FirstCaribbeanwhich is a subsidiary of CIBC was implicated in the 2015 FIFA corruption scandal. To circumvent an electronic trail of a $250,000 payment to former FIFA official Chuck Blazer, a representative of FirstCaribbeanwas said to have flown to New York to collect a cheque and deposit it in a Bahamas account.

According to a report on Canadian Dimension, CIBC has always been well-known among the wealthy, well-placed African population. Economist Thierry Godefroy and legal expert Pierre Lascoumes, quoted on Canadian Dimension, once wrote that the “Canadian Imperial Bank of Commerce is known as the bank of many African dignitaries” while French Africa specialist François-Xavier Verschave called it “the nefarious CIBC, favourite bank of African oil dictators.”

This type of unethical practices is widespread among Canada's top banks, and not just CIBC. Dissident Voice reports that in 2013 CIBC, RBC and Scotiabank accounted for more than 60 percent of regional banking assets. According to the article, in 2008 The Economist reported that Canadian banks controlled “the English-speaking Caribbean’s three largest banks, with $42 billion in assets, four times those commanded by its forty-odd remaining locally owned banks.”

Canada has not done a lot to stop unethical offshore practices as the country has enabled the offshore financial infrastructure is by signing tax treaties and Tax Information Exchange Agreements with Caribbean tax havens.

Asides unethical offshore practices, a lot of corruption have also been reported among Canadian banks operating in Canada.

In 2018, a good number of bank employees from all of Canada’s major banks shared their stories with CBC News, about how the bank pushes them towards unethical actions with pressure to reach targets.

An RBC teller said even when customers don't need anything, "we need to upgrade their Visa card, increase their Visa limits or get them to open up a credit line."
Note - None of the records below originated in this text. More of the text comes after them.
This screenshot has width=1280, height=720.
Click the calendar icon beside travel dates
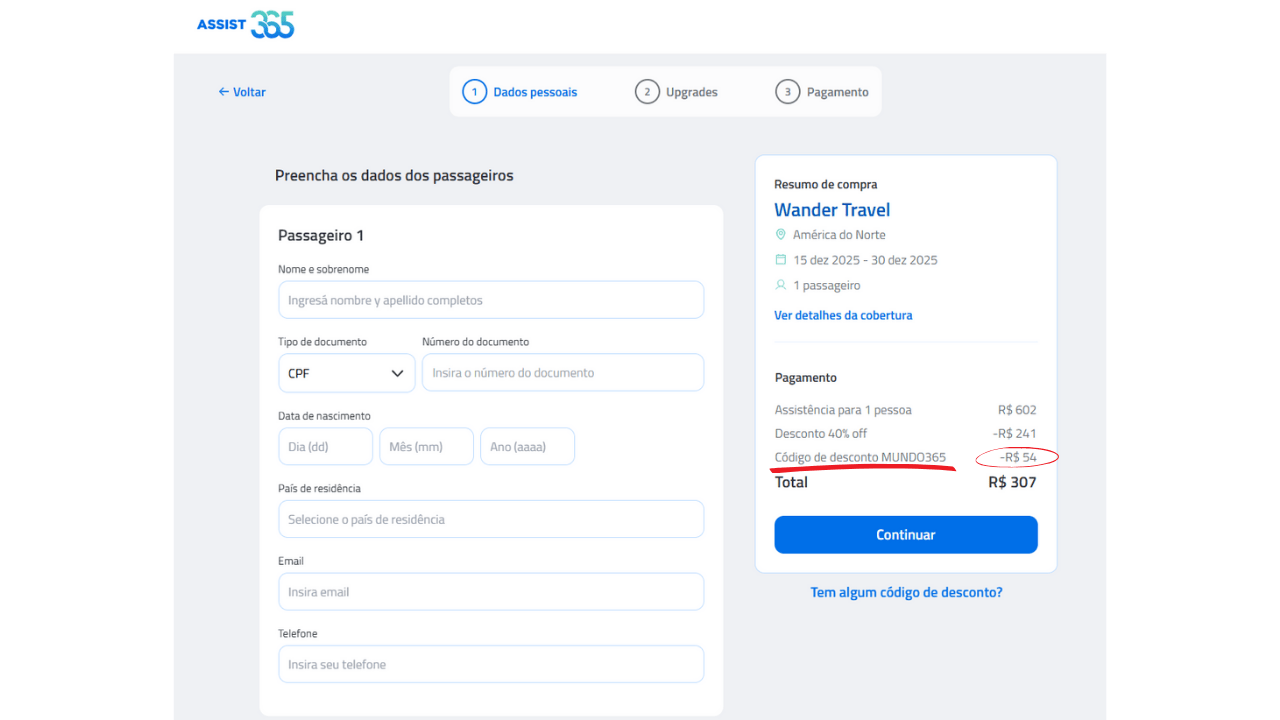[781, 260]
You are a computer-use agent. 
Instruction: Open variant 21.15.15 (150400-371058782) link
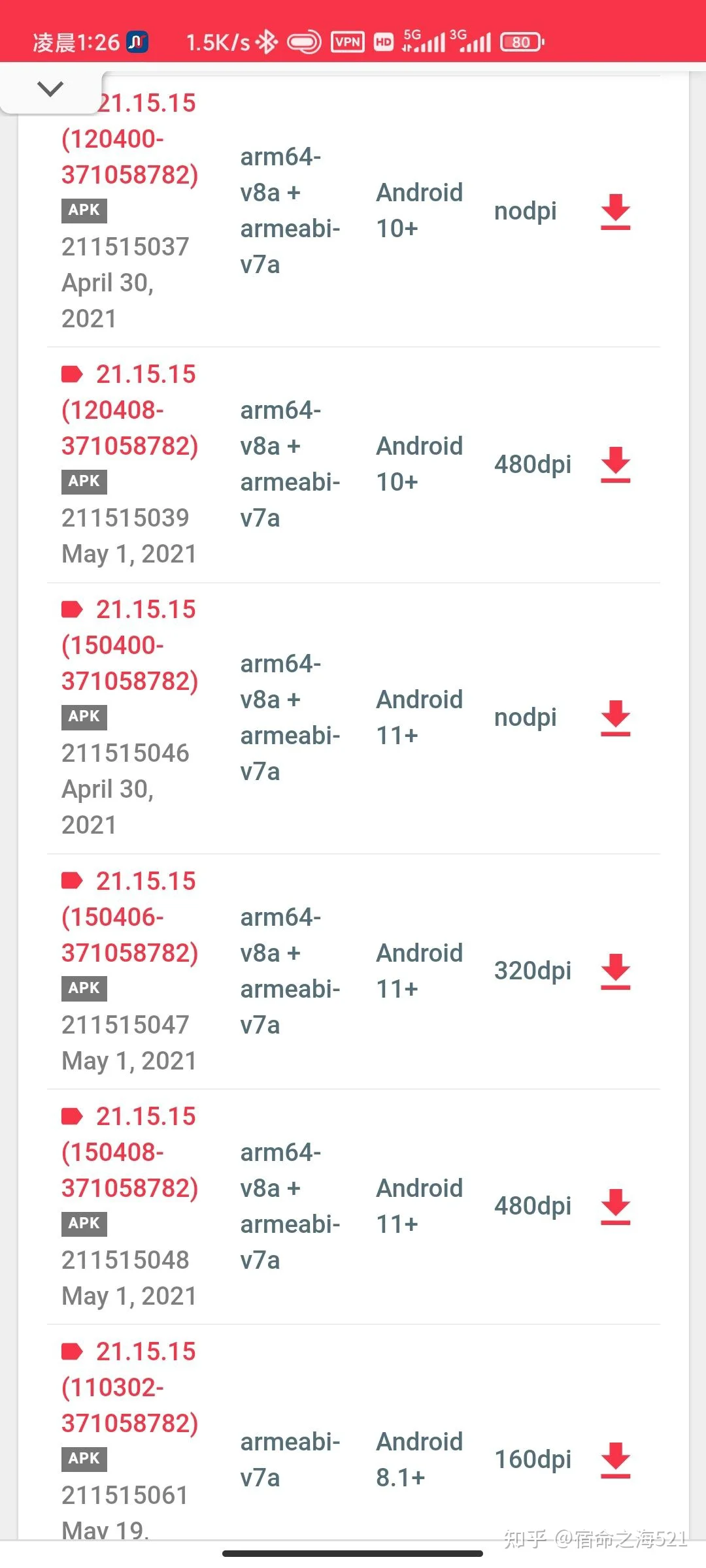tap(129, 645)
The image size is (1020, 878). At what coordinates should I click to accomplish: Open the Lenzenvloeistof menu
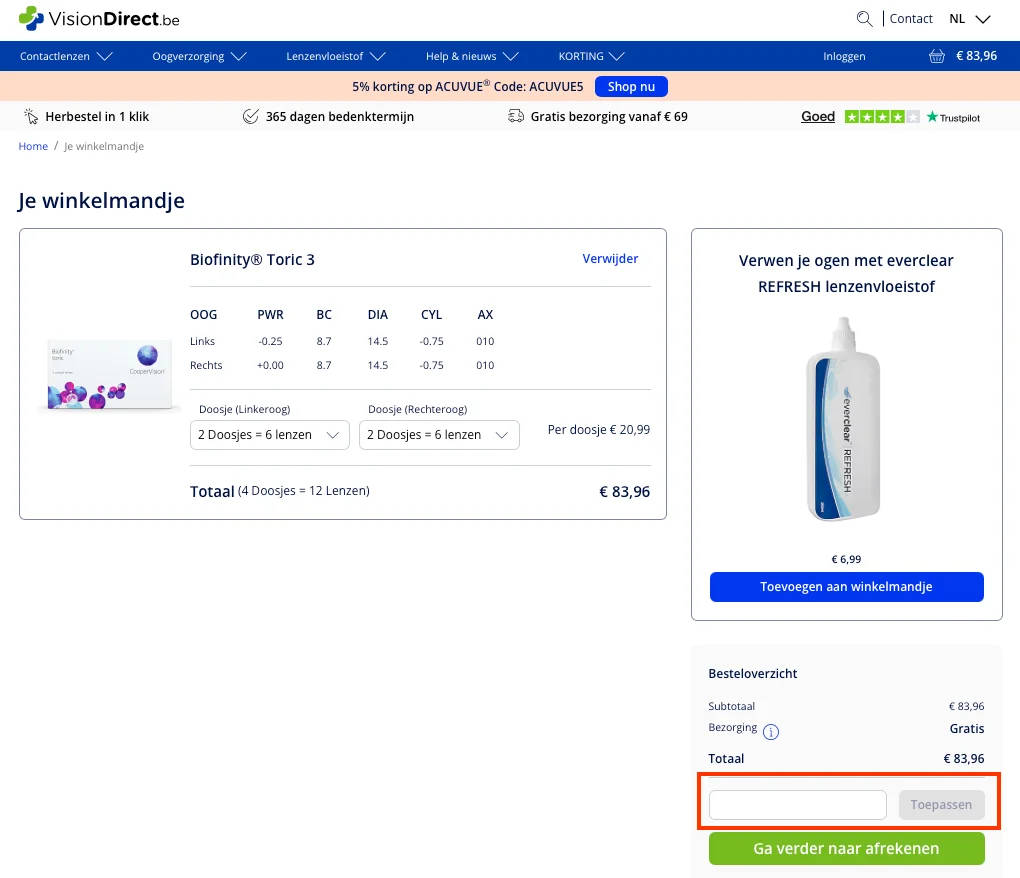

"It's not what's important to our clients anymore," she said. "The bank wants more and more money. And it's leading everyone into debt."

Another RBC certified financial planner in Ontario said she's been threatened with pay cuts and losing her job if she failed to bring in enough customers.

"Managers belittle you," she said. "We get weekly emails that highlight in red the people who are not hitting those sales targets. It's bullying."

A CIBC teller said, "I am expected to aggressively sell products, especially Visa. Hit that target, who cares if it's hurting customers."

In some cases, the employees admitted that they were ordered not to tell clients when the stock market had gone down, and added higher interest rates to mortgages – without telling clients they could negotiate on those rates, says a report on Spencer Fernando.